The computing facilities were HP 9000/300 series workstations/servers
with a blazing 16Mhz
68020 CPU and 8 megabytes of memory and HP/IB storage. Needless
to say, these weren't powerful machines.
When assignments were due, the systems got horribly
busy. The computing system assigned to a paticular class (if only
one) got so slow that it literally was seconds between typing a
keystroke and
seeing it on the screen. Due to this, the idea of using an idle
system from another class became attractive. I would find a
non-busy system, do my editing there, and rcp/rlogin to the primary
host, do my compiles and go back to editing.
As part of this, I found the 'ruptime'
command. It was very handy for figuring out what systems were on
the network and how busy those systems were.
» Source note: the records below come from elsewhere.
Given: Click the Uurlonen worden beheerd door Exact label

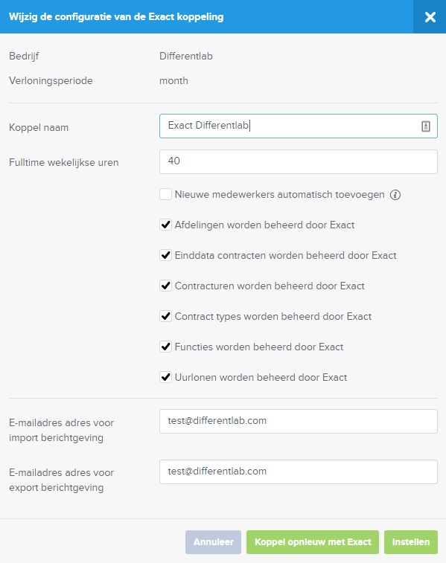Looking at the screenshot, I should click(261, 377).
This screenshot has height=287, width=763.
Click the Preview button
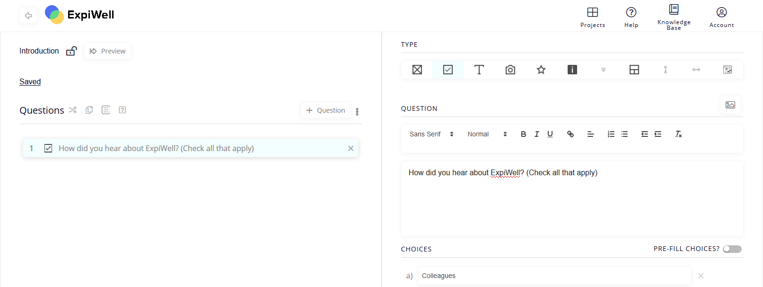(107, 51)
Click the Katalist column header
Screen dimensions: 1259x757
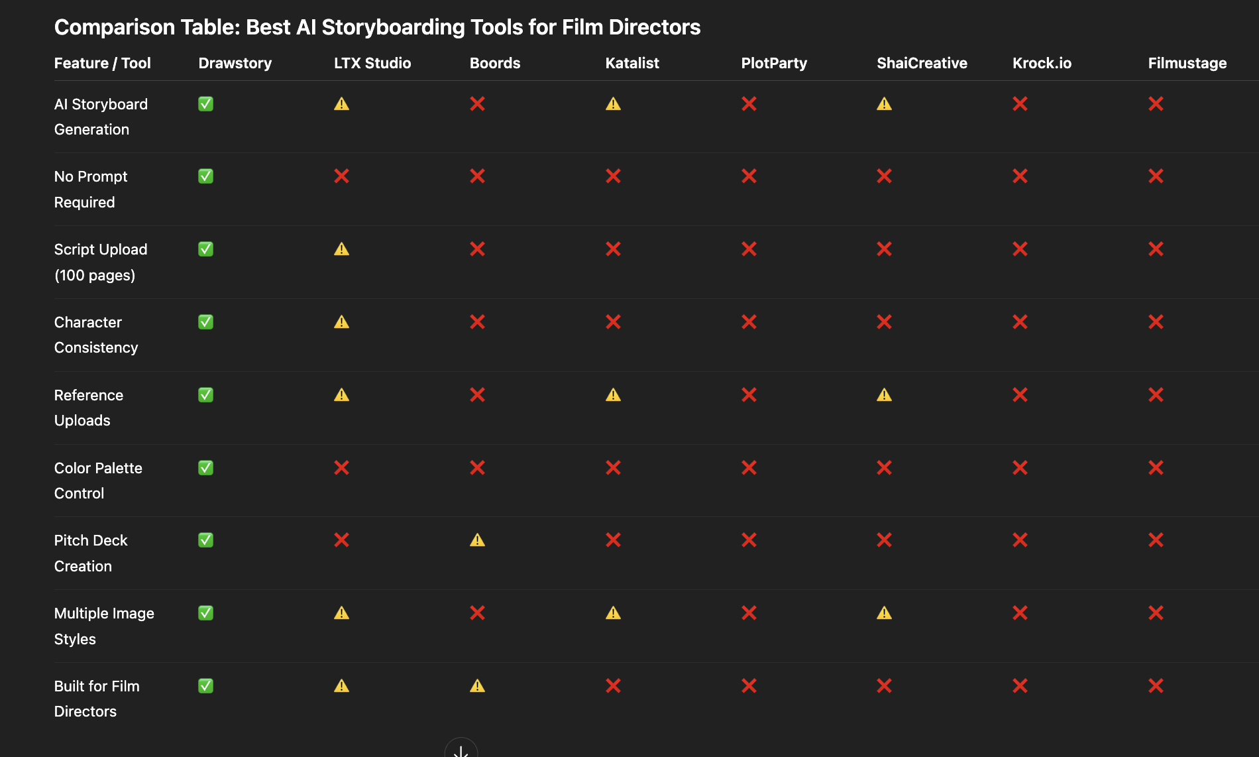click(x=632, y=63)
After I left college, I eventually became a Systems
Administrator (SysAdmin). I liked the 'ruptime' functionality for
watching the systems in my environment. However, as soon as I
turned on the ruptime function, I found that the program had a few
major flaws:
- The 'rwhod' daemon that collected the information used
broadcasts, which meant that it didn't work across subnets.
- Each
client must run rwhod to show up in the 'ruptime' list. This
means that every so often (5 seconds?) each client sent a broadcast
declaring it's current status. This caused a HUGE number of
broadcasts for any network larger than 10-15 clients.
- rwhod stores the information for each client locally. That
means
that each client has its own list of rwho status. This
represented
a large amount of wasted storage, as I was the only one looking at the
data, and I was looking from a single workstation.
- maintaining the rwho daemon and storage was a time-waster.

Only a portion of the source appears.